MIRA

Mira source files can be found at /home/scott/Downloads/mira-3.2.1; these include demos (see the "minidemo" directory).

Running mira is a bit odd - you use either "condensed" or "extensive" command line switches, but you never specify input files. Input files must follow a prescribed naming convention, set by the job name (which you pick) and the type of data ("454", "solexa", "solid", etc.)

If you're assembling 454 data (ESPECIALLY mate-pair data), you must use the mira utility program sff_extract utility to convert the sff data into the format mira likes. Note that ALL your 454 reads must be in one file set (.fasta/.fasta.qual). If you have multiple library sizes, you must create an xml traceinfo file to specify each read's insert size.

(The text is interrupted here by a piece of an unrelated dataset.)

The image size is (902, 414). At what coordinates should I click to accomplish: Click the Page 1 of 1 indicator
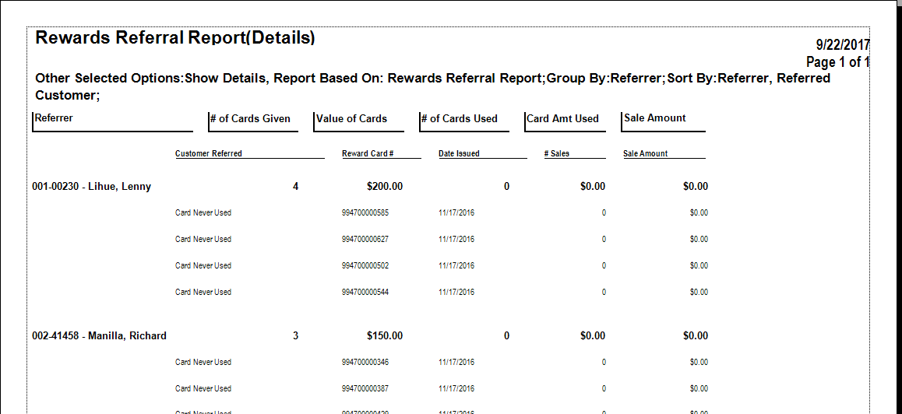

For example, let's say you have the files 454Reads.MID5.sff and 454Reads.MID8.sff - to formulate the mira input files for the project "ct", you'd do:

sff_extract -s ct_in.454.fasta -q ct_in.454.fasta.qual -x ct_in.454.xml 454Reads.MID5.sff 454Reads.MID8.sff

and then to run mira you'd use something like:

mira --project=ct --job=denovo,genome,accurate,454 -SK:not=8 &> log_assembly.txt &

Getting .sff and Illumina .fastq files ready for Mira, and actually running Mira, can be automated using the a small script called "MiraWrapper.py". You provide MiraWrapper.py with your 454 and/or Illumina paired-end files, together with a project name and the Mira commands. If your 454 files are "454Reads.MID5.sff" and "454Reads.MID8.sff", and your paired-end Illumina files are "IlluminaReads1.fastq" and "IlluminaReads2.fastq", the syntax for running MiraWrapper is:

MiraWrapper.py --project ct --sff 454Reads.MID5.sff 454Reads.MID8.sff --pe IlluminaReads1.fastq IlluminaReads2.fastq --mira --job=denovo,genome,accurate,454,solexa -SK:not=8 -notraceinfo &> log_assembly.txt &

CAUTION: Note that the project name is specified by --project ct, and not in the usual mira parameters (like -project=ct). This is necessary so that MiraWrapper.py can keep track of all the intermediate file names. Also, MiraWrapper does not yet support information about mate-pair data, so you must run Mira with the -notraceinfo option.

If you have mate-pair data, you have to give mira information about the library sizes during sff_extract, for example:

sff_extract -Q -a -x ct_traceinfo_in.454.xml -s ct_in.454.fastq -l ../linker.fasta -i "insert_size:2894,insert_stdev:724" sff_dir/GXGRU2301_253.sff

To use consed to do editing & finishing after assembly, jump to Phred, Phrap, Consed, cross_match, daev.

Installation notes for the future:
On installation, mira required BOOST installed as: sudo ./bootstrap.sh --with-libraries=all --prefix=/usr/local, followed by sudo ./bjam threading=multi install, then mira needed: ./configure --with-boost-libdir=/usr/local/lib, followed by make/make install.